I'm now in my third month of retirement and gradually adjusting to the differences in day-to-day life. While I was still working, I assumed that I would still get up at 5 a.m. every morning. Ha! I now totally resent any morning appointments that require the setting of the alarm clock! This morning, I was awake and reading magazines on the iPad between 3 a.m. - 6 a.m. So it was nice to be able to doze off again and not get up until 8 a.m.
I've discovered that the block of time between 9 a.m. - 10 a.m. works best for errands and grocery shopping. Wait until 11 a.m. and the stores are a bit more crowded. But the local police are certainly on duty. Last week I was stopped for speeding while doing my long list of errands (clearly, I must have been in a hurry!), and fortunately, I received only a warning. This hasn't happened in a very, very long time.
The month of March was a bit of a bummer as I had a medical issue to deal with. Nothing serious, but I was clearly not myself for about five weeks. Being lethargic and doing nothing wasn't really the way I wanted to kick off my retirement. But - perhaps that was the universe's message to me to slow down a bit, take life easy and enjoy what retirement has to offer. It's nice to be able to get medical appointments scheduled much sooner than during the days when I had to work around my professional commitments.
I'm glad to be active with my local genealogy society. It's strictly volunteer work, but the activities give me the stability of a job and being around people. And following my passion. When working, I used to joke that "my job keeps getting in the way of my career." Not so any more. I've been teaching some classes and last Sunday I had a table at the Seniors Chautauqua sponsored by the 55+ Seniors Paper. I did surname searches for participants and I had a ball listening to their stories about their family history.

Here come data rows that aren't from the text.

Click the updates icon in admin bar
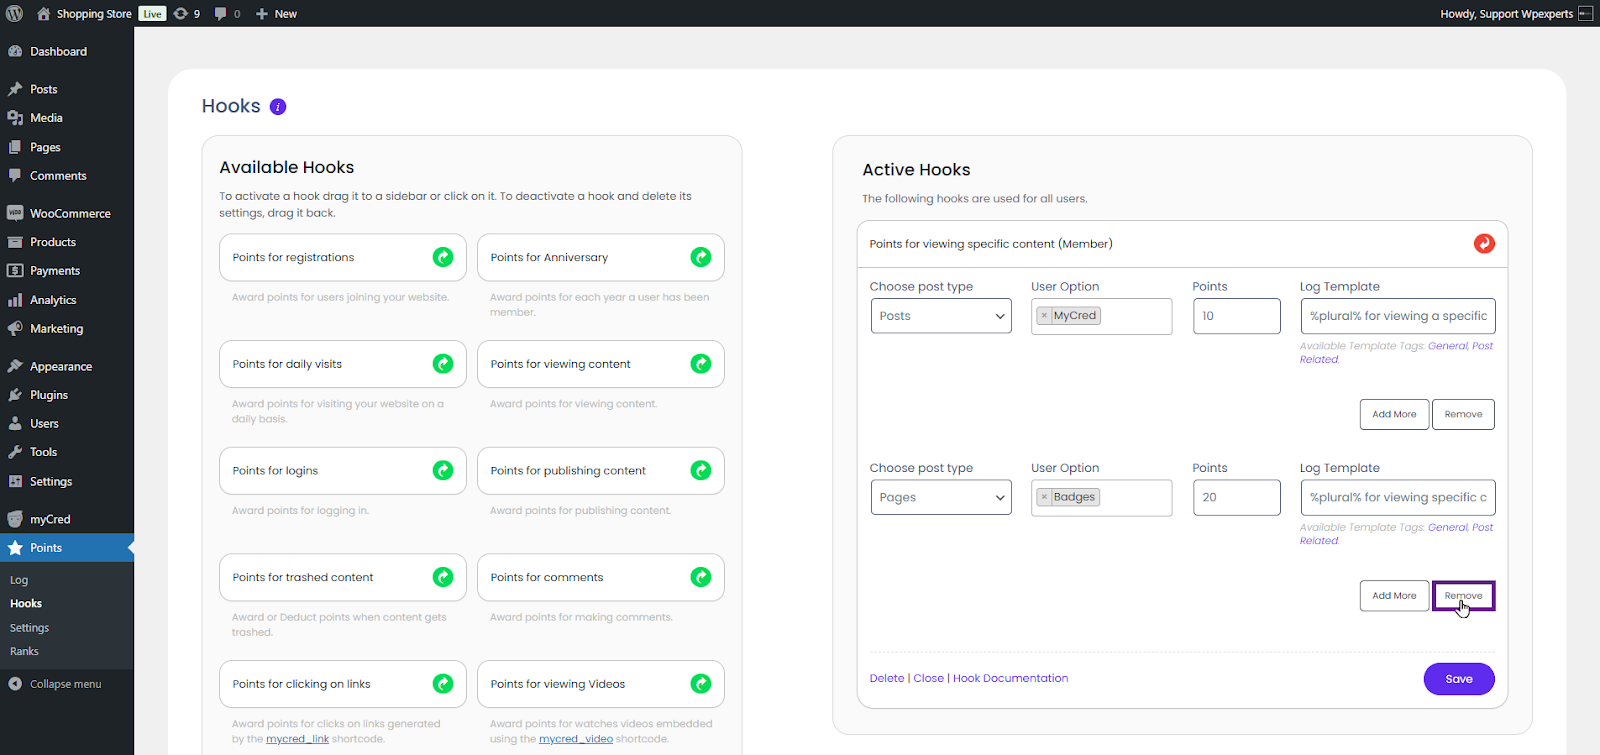Image resolution: width=1600 pixels, height=755 pixels. [186, 13]
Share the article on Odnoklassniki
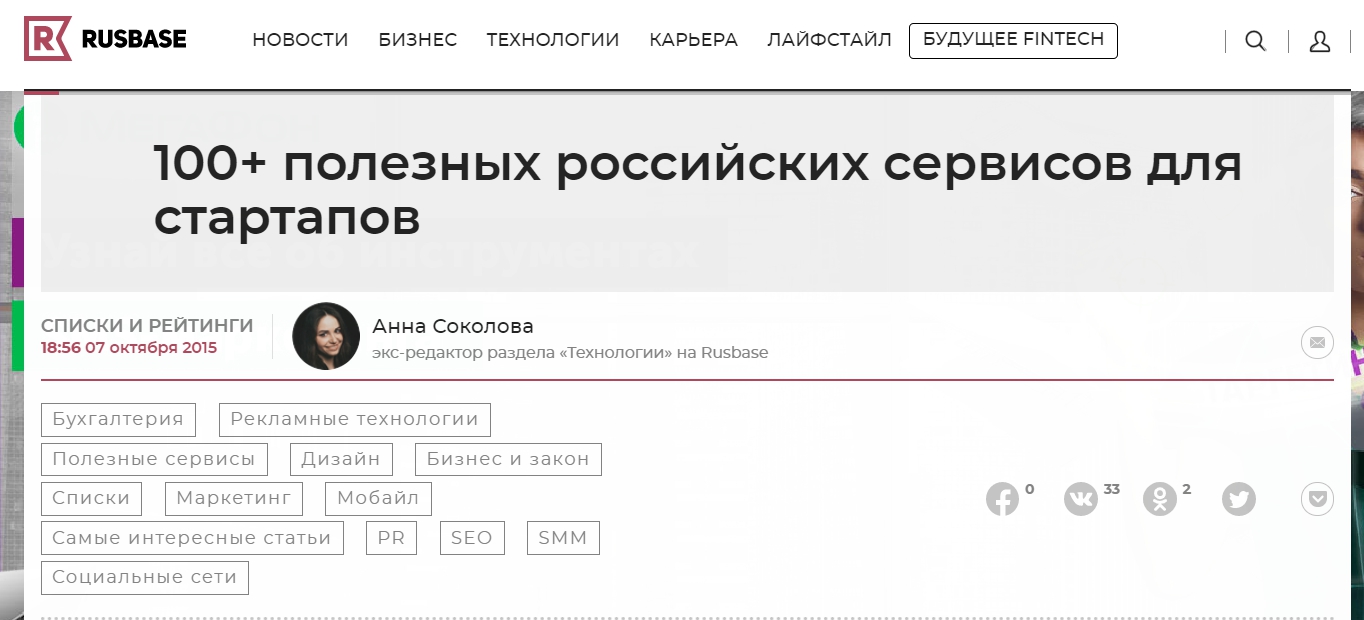This screenshot has height=620, width=1364. (1160, 499)
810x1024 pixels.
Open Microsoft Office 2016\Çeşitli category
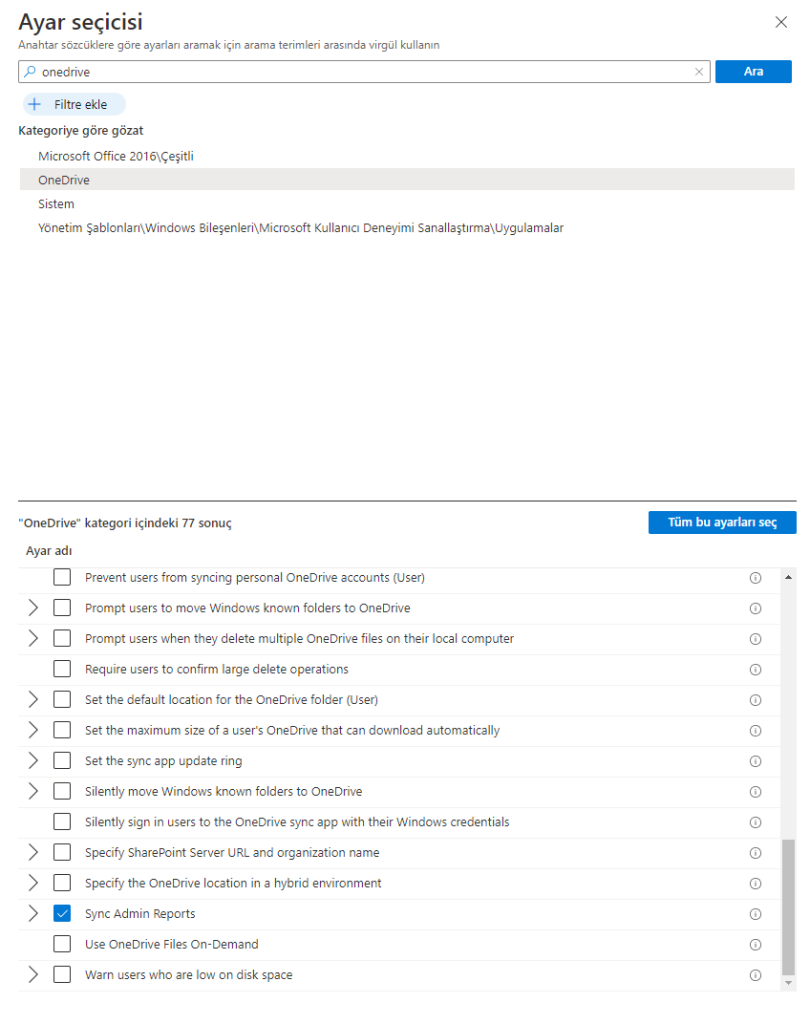tap(115, 156)
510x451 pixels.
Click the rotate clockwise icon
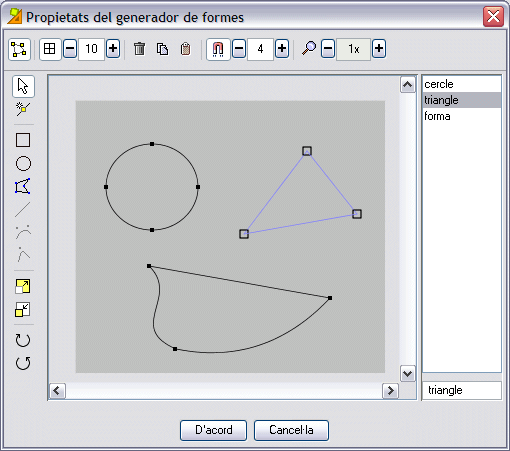click(23, 340)
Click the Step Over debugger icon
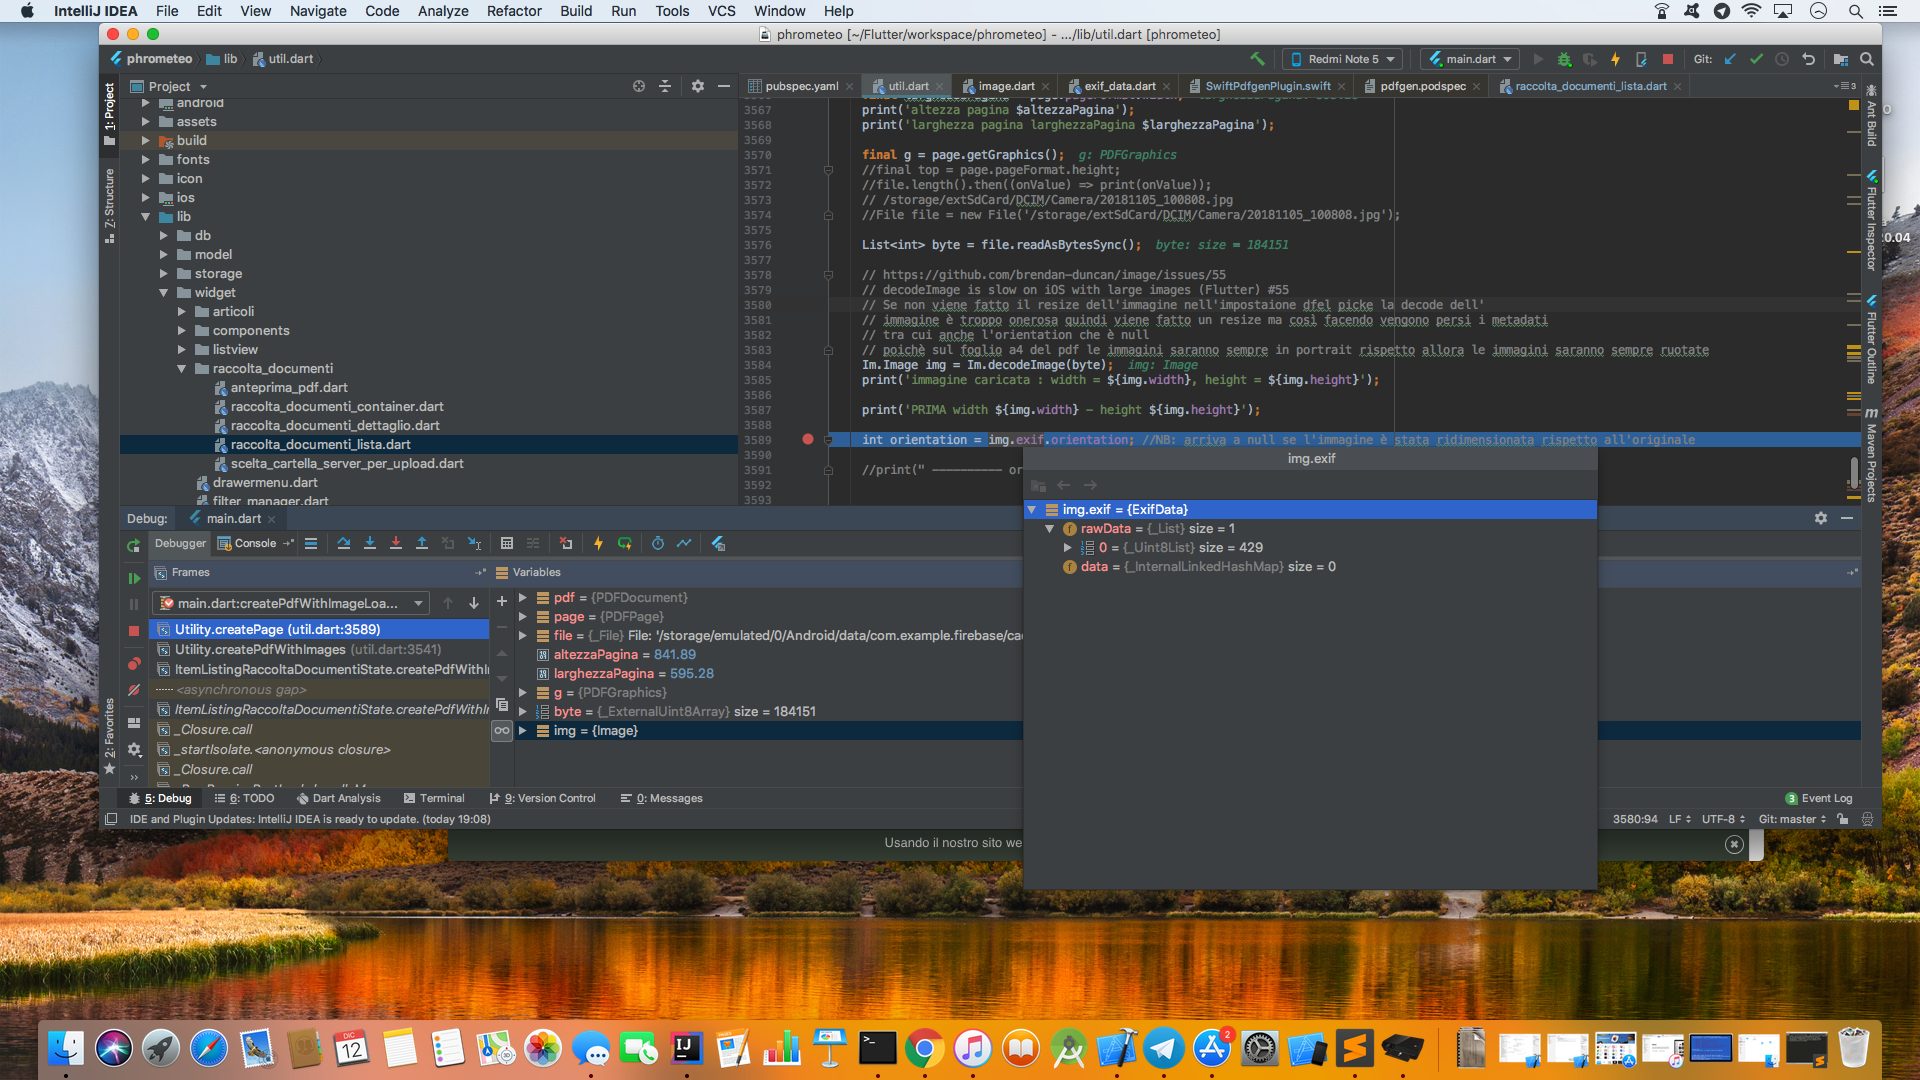This screenshot has width=1920, height=1080. click(x=344, y=543)
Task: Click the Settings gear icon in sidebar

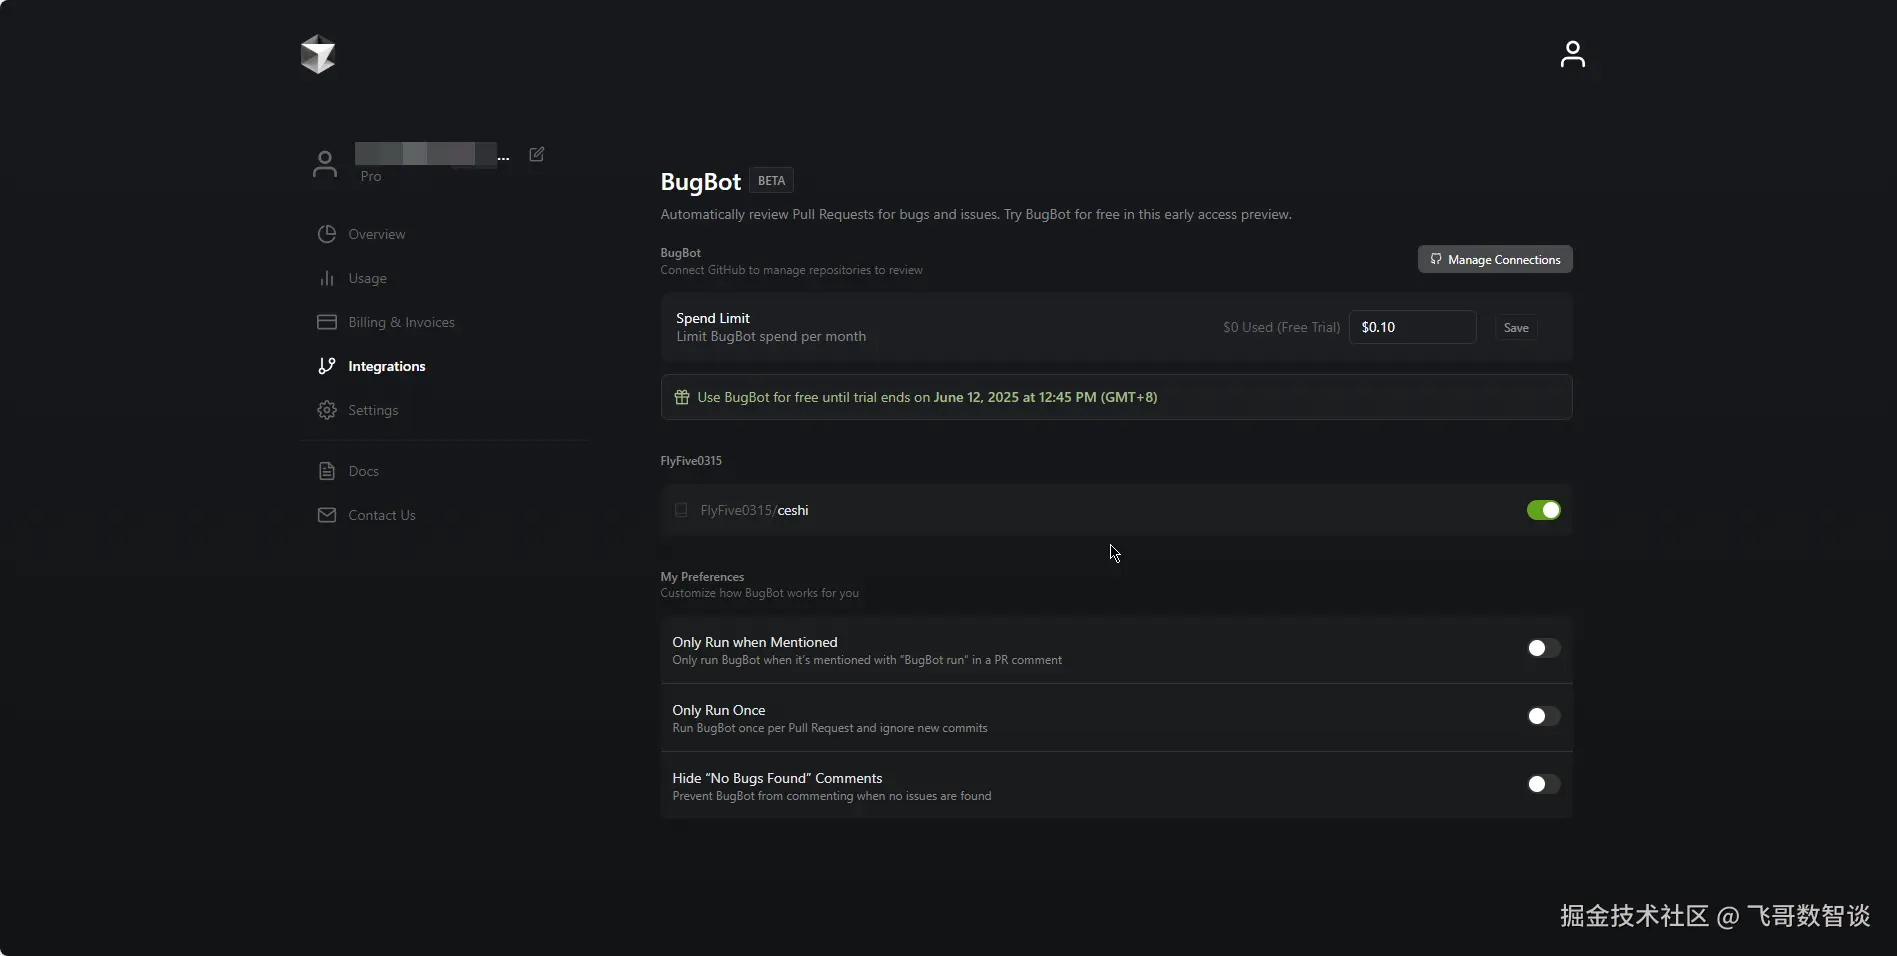Action: click(327, 410)
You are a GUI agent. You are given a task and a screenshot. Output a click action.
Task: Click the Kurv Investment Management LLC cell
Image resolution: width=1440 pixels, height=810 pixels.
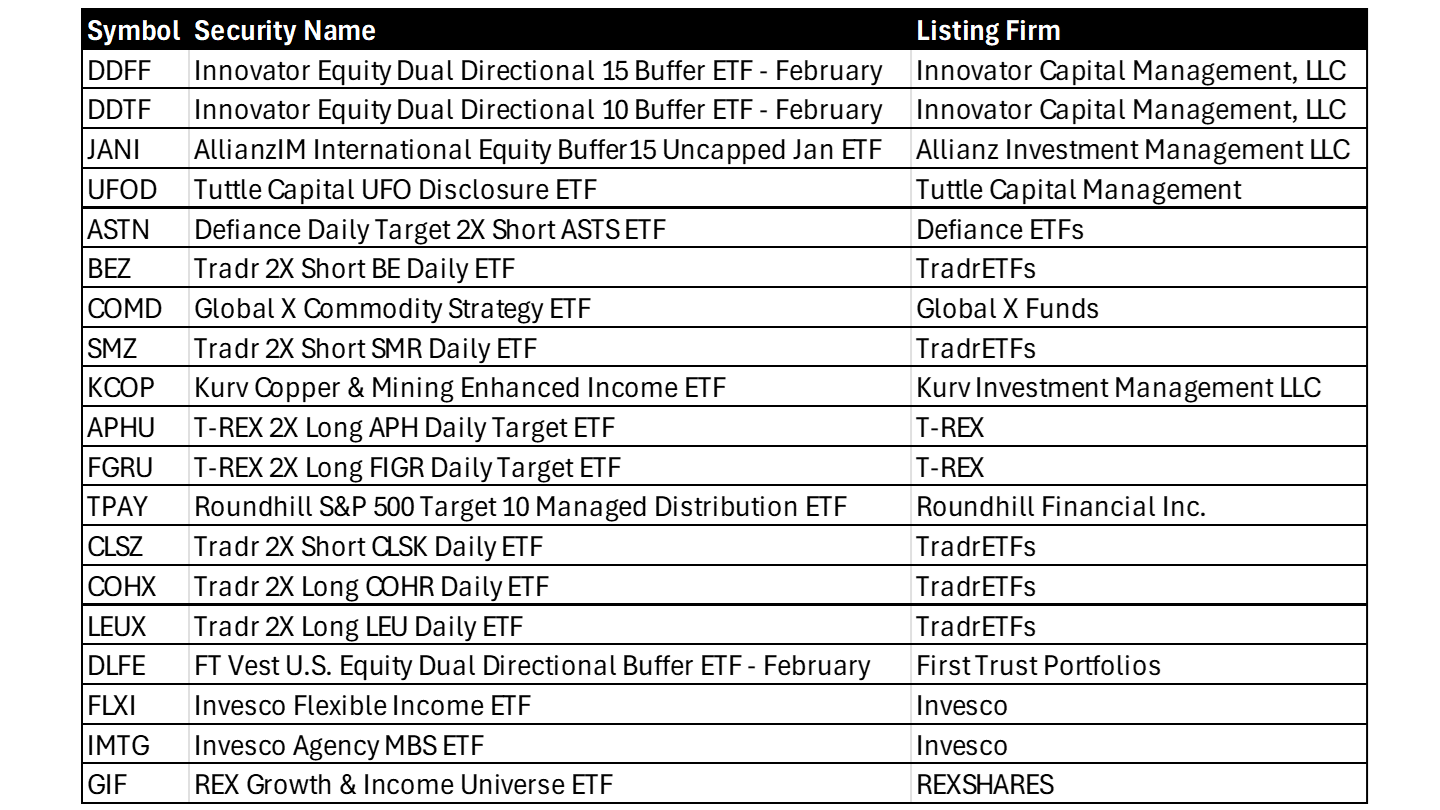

The funniest thing that happened was when one woman said to me, "You're famous in genealogy!" I never thought of it that way at all. But the farther removed I get from the person who worked for 42 years, the more I embrace who I am becoming now. I'm becoming more comfortable in seeing myself as that genealogist, writer and speaker. Before, my life was much more compartmentalized. Now I get to be myself all the time. Reinvention? Perhaps. Or maybe just rediscovering the person who was there all along.
Either way, I love the freedom of retirement. And it's time to go pick up the Birkenstocks that I had to have resoled.